Collected data entries
┌────────

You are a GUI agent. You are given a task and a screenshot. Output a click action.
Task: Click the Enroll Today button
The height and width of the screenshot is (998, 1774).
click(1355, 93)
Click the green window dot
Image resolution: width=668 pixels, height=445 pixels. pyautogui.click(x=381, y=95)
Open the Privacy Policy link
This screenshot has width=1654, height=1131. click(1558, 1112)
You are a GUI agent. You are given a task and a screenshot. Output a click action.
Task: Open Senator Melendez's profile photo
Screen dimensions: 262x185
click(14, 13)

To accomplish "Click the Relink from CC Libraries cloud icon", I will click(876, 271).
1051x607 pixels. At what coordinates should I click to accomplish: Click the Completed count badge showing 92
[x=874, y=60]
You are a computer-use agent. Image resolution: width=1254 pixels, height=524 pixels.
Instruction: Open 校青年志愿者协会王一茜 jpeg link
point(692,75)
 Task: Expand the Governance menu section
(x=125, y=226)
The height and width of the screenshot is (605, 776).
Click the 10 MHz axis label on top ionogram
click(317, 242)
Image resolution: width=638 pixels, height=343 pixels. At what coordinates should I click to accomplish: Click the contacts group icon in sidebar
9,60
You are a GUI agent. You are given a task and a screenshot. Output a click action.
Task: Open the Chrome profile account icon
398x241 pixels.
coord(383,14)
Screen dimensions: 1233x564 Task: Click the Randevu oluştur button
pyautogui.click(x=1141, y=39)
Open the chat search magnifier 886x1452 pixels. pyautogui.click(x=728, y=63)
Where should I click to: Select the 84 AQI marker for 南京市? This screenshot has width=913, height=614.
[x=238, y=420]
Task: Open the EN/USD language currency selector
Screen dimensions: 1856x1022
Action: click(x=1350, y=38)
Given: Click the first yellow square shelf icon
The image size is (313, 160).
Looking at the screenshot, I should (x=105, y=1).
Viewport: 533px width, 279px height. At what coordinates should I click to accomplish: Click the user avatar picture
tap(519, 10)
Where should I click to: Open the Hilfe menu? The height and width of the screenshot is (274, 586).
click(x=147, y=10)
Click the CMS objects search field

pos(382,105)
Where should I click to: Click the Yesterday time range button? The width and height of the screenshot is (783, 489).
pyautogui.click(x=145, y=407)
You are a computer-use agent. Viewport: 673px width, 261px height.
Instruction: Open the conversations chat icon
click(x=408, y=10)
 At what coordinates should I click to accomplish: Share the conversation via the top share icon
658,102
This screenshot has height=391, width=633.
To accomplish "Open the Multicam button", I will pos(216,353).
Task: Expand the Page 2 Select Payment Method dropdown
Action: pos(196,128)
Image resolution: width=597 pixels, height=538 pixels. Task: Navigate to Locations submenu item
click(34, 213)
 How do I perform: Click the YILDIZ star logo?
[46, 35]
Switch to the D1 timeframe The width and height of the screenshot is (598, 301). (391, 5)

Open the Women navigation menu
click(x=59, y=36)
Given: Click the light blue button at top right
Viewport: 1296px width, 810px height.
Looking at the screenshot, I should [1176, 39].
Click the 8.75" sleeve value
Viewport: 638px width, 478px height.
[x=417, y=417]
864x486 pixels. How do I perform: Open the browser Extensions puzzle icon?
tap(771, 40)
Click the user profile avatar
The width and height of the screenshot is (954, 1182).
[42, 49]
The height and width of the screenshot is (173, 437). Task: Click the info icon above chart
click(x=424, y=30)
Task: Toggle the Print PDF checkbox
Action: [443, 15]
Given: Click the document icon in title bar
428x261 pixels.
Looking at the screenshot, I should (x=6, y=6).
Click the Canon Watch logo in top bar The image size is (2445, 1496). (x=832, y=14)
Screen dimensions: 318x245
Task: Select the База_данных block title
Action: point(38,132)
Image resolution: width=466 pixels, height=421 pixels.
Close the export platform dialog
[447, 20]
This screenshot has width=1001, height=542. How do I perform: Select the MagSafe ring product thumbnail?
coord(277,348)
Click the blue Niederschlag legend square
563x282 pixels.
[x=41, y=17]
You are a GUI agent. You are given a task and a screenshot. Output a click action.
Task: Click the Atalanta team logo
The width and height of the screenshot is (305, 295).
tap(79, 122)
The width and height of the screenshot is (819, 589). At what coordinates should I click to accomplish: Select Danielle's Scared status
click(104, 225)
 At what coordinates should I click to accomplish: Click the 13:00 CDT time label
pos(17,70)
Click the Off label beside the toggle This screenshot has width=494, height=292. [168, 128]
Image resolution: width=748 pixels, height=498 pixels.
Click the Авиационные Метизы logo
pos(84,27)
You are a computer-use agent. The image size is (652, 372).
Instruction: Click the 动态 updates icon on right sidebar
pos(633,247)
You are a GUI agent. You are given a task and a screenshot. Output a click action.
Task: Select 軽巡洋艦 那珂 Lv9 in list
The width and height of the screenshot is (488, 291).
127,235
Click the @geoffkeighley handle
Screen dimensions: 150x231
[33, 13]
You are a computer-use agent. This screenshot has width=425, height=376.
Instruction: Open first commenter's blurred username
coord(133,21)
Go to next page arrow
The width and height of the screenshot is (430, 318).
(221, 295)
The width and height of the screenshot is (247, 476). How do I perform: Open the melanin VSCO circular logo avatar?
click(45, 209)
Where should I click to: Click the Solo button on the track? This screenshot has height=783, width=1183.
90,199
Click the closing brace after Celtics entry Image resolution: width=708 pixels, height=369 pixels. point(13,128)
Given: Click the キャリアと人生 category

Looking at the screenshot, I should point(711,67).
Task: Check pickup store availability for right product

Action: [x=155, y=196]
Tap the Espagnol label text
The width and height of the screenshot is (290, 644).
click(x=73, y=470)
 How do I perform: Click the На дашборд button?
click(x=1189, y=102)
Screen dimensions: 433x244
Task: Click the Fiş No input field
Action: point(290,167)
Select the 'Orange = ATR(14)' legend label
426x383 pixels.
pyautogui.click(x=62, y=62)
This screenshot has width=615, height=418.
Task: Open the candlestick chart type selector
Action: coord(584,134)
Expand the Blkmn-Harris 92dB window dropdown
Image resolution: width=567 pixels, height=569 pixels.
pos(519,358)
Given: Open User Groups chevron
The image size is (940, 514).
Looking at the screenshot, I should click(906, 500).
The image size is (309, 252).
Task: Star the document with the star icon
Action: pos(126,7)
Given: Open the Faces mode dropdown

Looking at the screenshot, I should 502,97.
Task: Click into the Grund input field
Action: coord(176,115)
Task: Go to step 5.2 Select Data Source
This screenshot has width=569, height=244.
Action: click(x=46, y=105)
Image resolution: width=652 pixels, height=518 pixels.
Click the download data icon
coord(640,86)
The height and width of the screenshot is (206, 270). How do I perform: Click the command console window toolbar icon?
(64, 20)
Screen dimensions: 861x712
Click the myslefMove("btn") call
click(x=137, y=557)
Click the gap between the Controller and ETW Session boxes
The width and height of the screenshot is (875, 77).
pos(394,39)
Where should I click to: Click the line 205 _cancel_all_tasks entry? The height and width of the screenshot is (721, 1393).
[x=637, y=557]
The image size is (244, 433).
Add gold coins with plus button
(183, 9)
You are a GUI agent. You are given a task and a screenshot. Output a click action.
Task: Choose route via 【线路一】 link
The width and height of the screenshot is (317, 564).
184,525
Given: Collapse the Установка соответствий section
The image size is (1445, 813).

└────────

» **Task requirements**
Pull out every line of the entries above that contains the word "Expand", matching case exactly.

» **Correct response**
 Task: Expand the Governance menu section
Task: Expand the Page 2 Select Payment Method dropdown
Expand the Blkmn-Harris 92dB window dropdown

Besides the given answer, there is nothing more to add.